Personnalités à découvrir

CROSMARY Perrine

Perrine est archéozoologue de formation (l'archéozoologie est la discipline scientifique qui vise à reconstituer l'histoire des relations naturelles et culturelles entre l'homme et l'animal). Ses recherches en Afrique de l'Est et Australe l’ont amenée à travailler sur les relations prédateurs / proies et sur l’analyse des relations des premiers hommes avec la faune sauvage.

Perrine sensibilise également le grand-public à la défense de la faune sauvage à travers de superbes reportages diffusés dans le cadre de l'émission de Canal + "Les nouveaux explorateurs" : Zimbabwe, Québec, Afrique du Sud, Malaisie, Brésil.

Son engagement pour la protection de la faune l'a amené tout naturellement à s'investir au sein de l'association HISA (Human Initiative to Save Animals). Lutte anti-braconnage, recherche scientifique, programme de conservation, éducation, enquêtes... : Perrine crée le lien entre les différents acteurs de la protection de la nature et des communautés locales confrontées à la proximité de la faune sauvage de nos jours.

Autre talent : le dessin et la peinture, inspirés par les rencontres faites lors des tournages.

Retrouvez des portraits qui lui sont consacrés sur Télérama : Perrine Crosmary, archéozoologue et nouvelle exploratrice de Canal +, et  “En Afrique du Sud, tous les animaux sauvages sont sous cloche

Autre article sur le site de l'Express : Les métiers improbables: Perrine, 37 ans, exploratrice archéozoologiste

Pourquoi l'animal sauvage ?

L’animal sauvage est un guide. Il m’inspire au quotidien dans ma vie et dans mon travail. Il fait souvent peur et fascine à la fois. Aussi, les hommes ont toujours cherché à le domestiquer, le dompter, l’étudier, pour mieux le contrôler. Rendre la nature docile, « casser » la part sauvage et mettre en cage me révolte ! C’est ce qui me pousse à travailler à la télé où sur le terrain pour mieux faire comprendre au public l’intérêt de chaque être vivant et de faire valoir leur droit à exister tout simplement.

Un maître à penser ? 

Difficile de choisir entre ces 2 personnalités exceptionnelles : Jane Goodall et Paul Watson.

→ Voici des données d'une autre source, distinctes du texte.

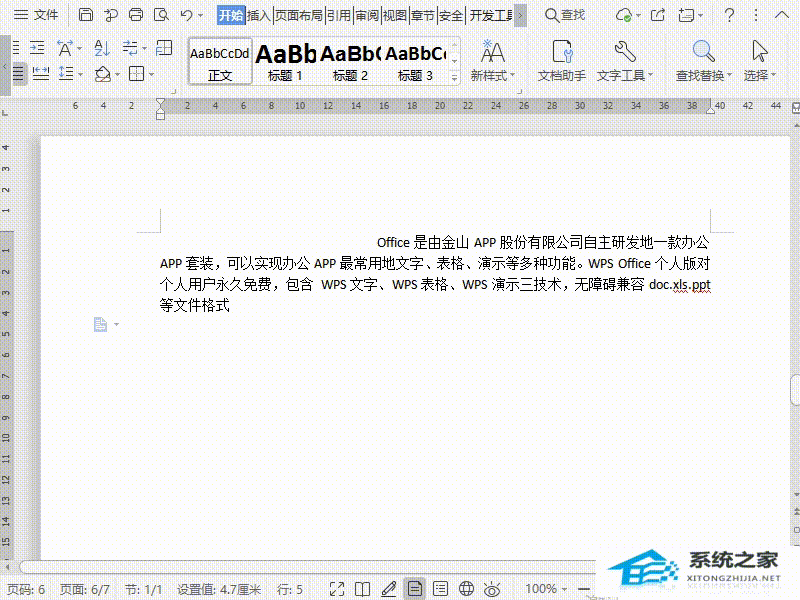Screen dimensions: 800x600
Task: Apply the 标题 1 heading style
Action: 285,61

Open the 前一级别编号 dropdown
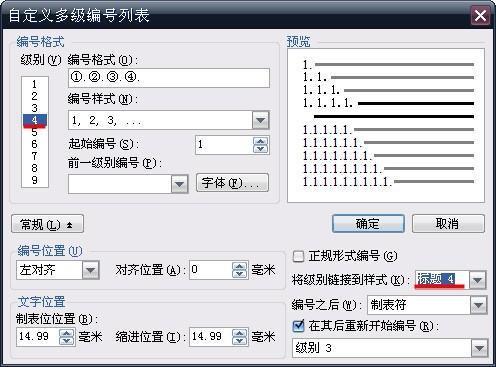[x=180, y=184]
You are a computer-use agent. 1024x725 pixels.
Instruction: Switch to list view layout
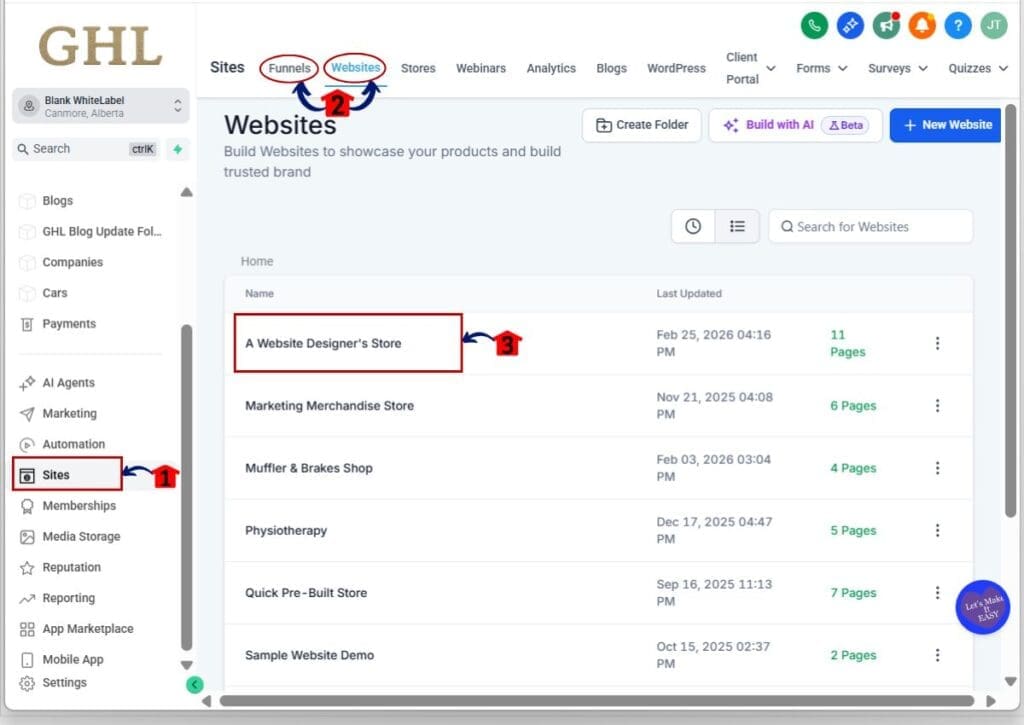[x=737, y=226]
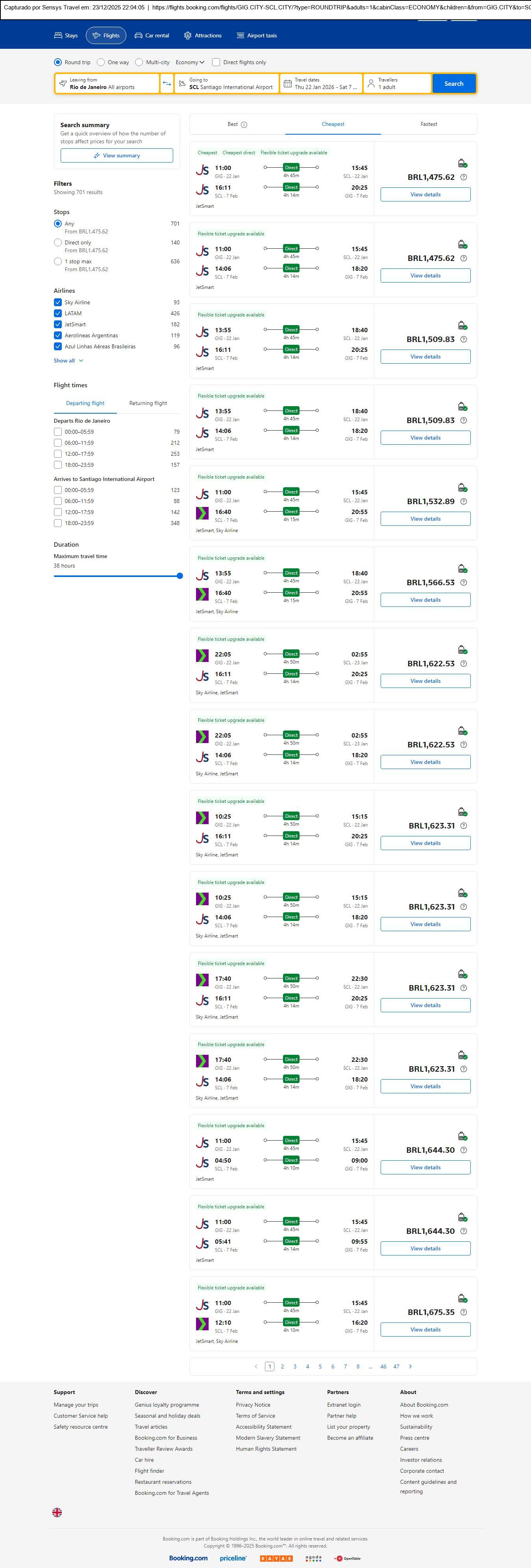Open the Economy cabin class dropdown
531x1568 pixels.
(x=190, y=62)
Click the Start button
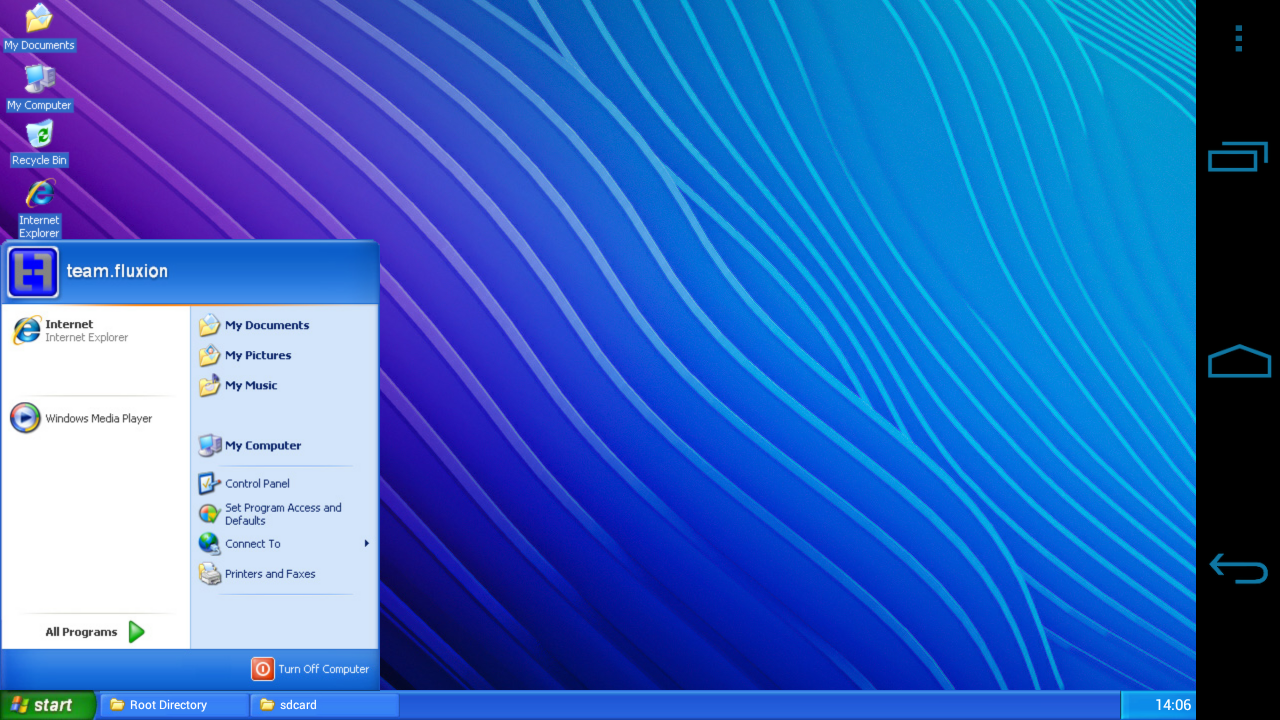This screenshot has width=1280, height=720. (x=47, y=705)

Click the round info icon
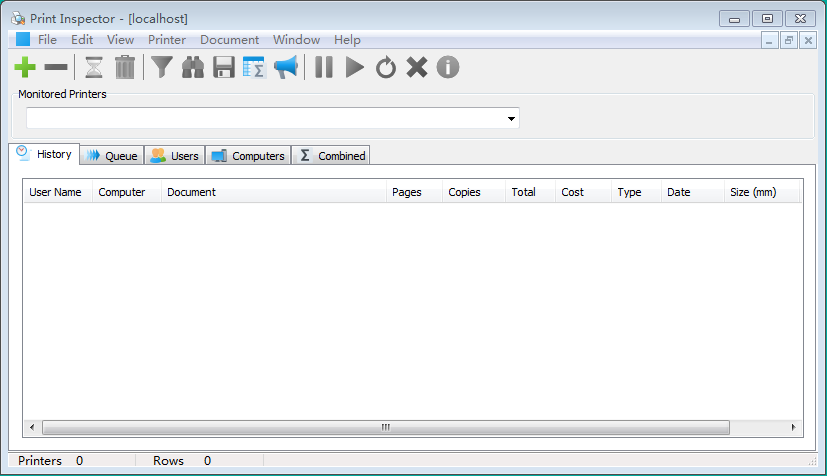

Ces 2 personnes ont en commun leur amour et leur engagement sans faille pour les animaux. Ils n’ont pas d’égo, et tout ce qu’ils font, chacun à leur manière, ils le font pour la cause animale. Ils n’ont rien à perdre, tout à gagner.

C’est cette conviction qui me guide aussi depuis toujours, celle que nous devons agir chacun avec nos armes contre la destruction du vivant, en mer et sur terre.

Une œuvre marquante ? 

La première œuvre qui m’a rapprochée de la nature et du « sauvage » est le film « L’enfant sauvage » de François Truffaut, j’avais 5 ans. C’est un film adapté d’une histoire vraie (Victor de l’Aveyron). Victor était un enfant des bois, il survivait comme un animal sauvage. Dans l’histoire, il est arraché à la nature pour être éduqué comme un petit humain dans le contexte du XIX ème siècle. Mais sans langage (il est sourd et muet), ni éducation, il est inadapté à la vie en société.

Je me souviens m’être posée très tôt des questions sur le propre de l’homme et sur notre part animale. Quelle est notre place dans la nature ? Et je pense que ce film a beaucoup joué dans ma quête de réunification de l’homme à l’animal sauvage. A travers l’évolution, homme et animal sont intimement liés et je pense qu’il faut se rapprocher des animaux pour mieux vivre et comprendre notre humanité.

Si j'étais un animal sauvage ? 

Je parcours le monde à la rencontre des animaux sauvages. J’ai vécu longtemps en Afrique et au Canada avec la grande faune mais je ne m’explique pas le lien que j’ai avec le renard et la plupart des canidés. C’est du renard que je me sens très proche, peut-être parce que c’est l’animal sauvage que je rencontre le plus souvent autour de chez moi en France. Je vais souvent l’observer à la tanière. Au printemps, les renardeaux sont si joueurs et insouciants, on peut presque les toucher...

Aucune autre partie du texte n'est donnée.